### PAGE TEXT
• • •

Obesity in the trucking industry is not just a risk; it is one of the most significant issues that is seen in the profession. Obesity is usually a combination of eating the wrong types of foods; those that are highly processed, sugary and fatty, and not getting enough exercise. Often truckers eat two or more meals a day at fast food places, truck stops or diners. The good news is that many of these types of restaurants are now providing healthier options in the form of whole wheat breads, salads and fresh fruit and other healthy snacks. However, it is important that truckers know to make that choice and to limit their intake of the less healthy options.

Obesity itself is a trigger for the next three health issues on this list. The more weight that your body carries the more your cardiovascular system works, the greater your risk for developing pre-diabetes or Type 2 diabetes, and the higher your risk is to have an injury when you are loading, unloading, or climbing around the truck to secure a load.

High Blood Pressure And Cardiovascular Disease

High blood pressure and cardiovascular disease is particularly problematic since there may not be any signs until it is a significant health issues. Heart attack, stroke or poor circulation leading to other health complications are common the longer that truckers work in the industry.

To make matters worse many truckers that know that they have these conditions avoid taking prescription medications for the health issue because of their license. This creates bigger risk of a serious condition such as a stroke or heart attack occurring, especially if high blood pressure is known or suspected.

Pre-diabetes And Diabetes

Pre-diabetes and diabetes Type 2 do not prevent a driver from operating a truck provided that blood sugar can be controlled by diet and oral medications. With the new regulations you may also able to drive if you have Type 1 diabetes provided you meet the requirements for an exemption.

Pre-diabetes is when the blood tests show levels of glucose that elevated but not yet in the range to be diagnosed as Type 2 diabetes. The good news is at this point changing diet and lifestyle can often reverse the problem and prevent Type 2 diabetes from developing.

Back, Neck And Muscle Pains

Strains, sprains and damage to the back, neck and joints are common in the trucking industry. This is partially a combination of the heavy loads that truckers are often required to move combined with their sedentary jobs behind the wheel. Truckers don’t take the time to stretch out before using major muscle groups, increasing their change of injury. Repeated injury, especially to the neck, shoulders, lower back and knees can results in significant and chronic types of aches and pains.

• • •

### TASK SET
1. According to the trucker health text, repeated injury to which body areas can lead to chronic aches and pains? List each one.
2. In the trucker health text, under what condition do pre-diabetes and Type 2 diabetes not prevent a driver from operating a truck?
3. Carry on the trucker health text from its final sentence.
The items after the trucker health text have nothing to do with it.

### EXERCISE DATA
• • •

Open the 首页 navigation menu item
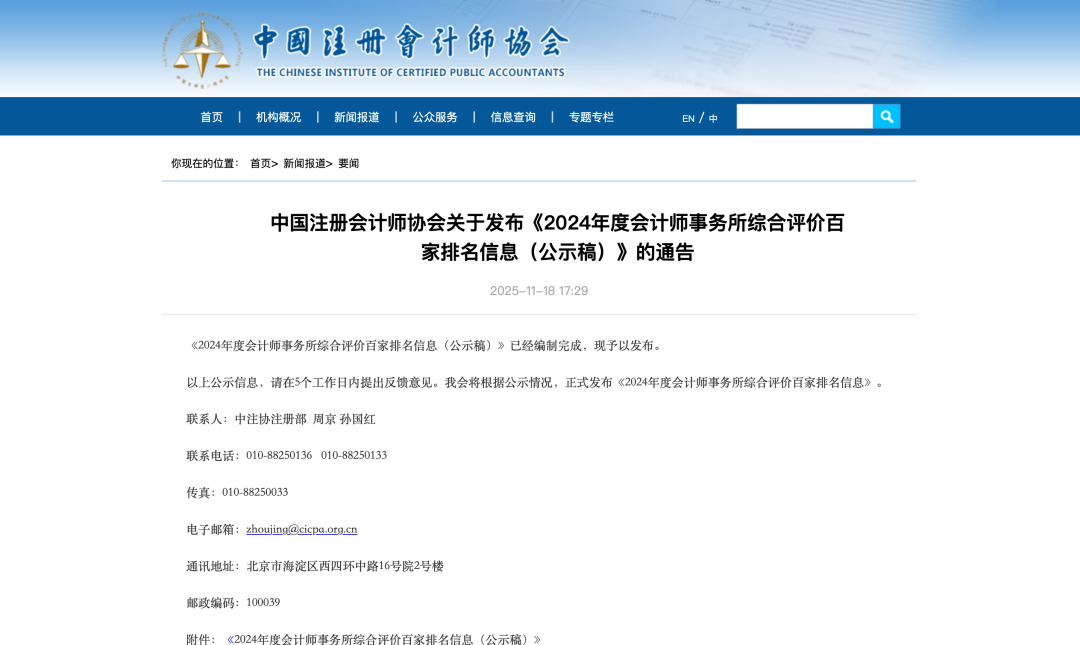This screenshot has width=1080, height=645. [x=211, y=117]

• • •

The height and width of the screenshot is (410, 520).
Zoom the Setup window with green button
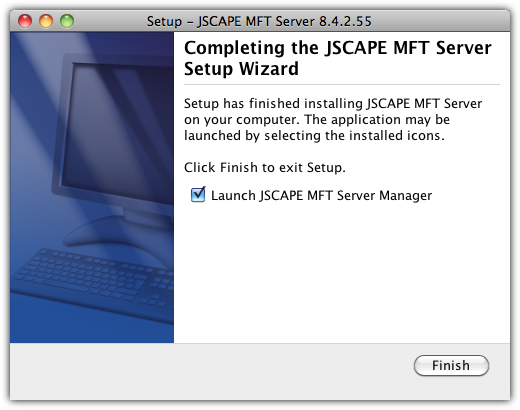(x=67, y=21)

• • •

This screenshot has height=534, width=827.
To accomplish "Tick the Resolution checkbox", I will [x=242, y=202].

• • •

### RESPONSES FOR EACH TASK
1. Neck, shoulders, lower back, knees

2. They do not prevent driving provided that blood sugar can be controlled by diet and oral medications.

3.
Sleep Problems

It is estimated that between 33 and 46 percent of all adults, and slightly higher in males, experience some type of sleep problems. This includes waking up multiple times in the night or having difficulty in staying awake in the day even if they believe they had a good night’s sleep.

Sleep apnea, which causes disruptions in breathing during the night, is one of the most common sleep problems. In this condition your breathing actually stops for a few seconds due to a collapse of the airway. Snoring may also be a sign of a sleep disorder but it is not always present.

People that have difficulties sleeping are more prone to distraction, inattention and falling asleep in the day. Sleep apnea has also been linked to increasing risk of vehicle accidents.

Depression

Depression is a common mental health problem in the entire population. However, the isolation of the trucking job combined with obesity and other health issues may be linked to a higher rate of depression in the trucking industry.

Other factors may be difficulties in balancing the work and family life due to pressures from the job, irregular schedules and stress on the job that all contributes to the risk of developing depression.

Understanding the most common health issues in the trucking industry can help truckers proactively make changes. Staying fit and healthy, making the right food choices and making time for regular exercise on the road are all recommended as ways to avoid these issues for a healthier life.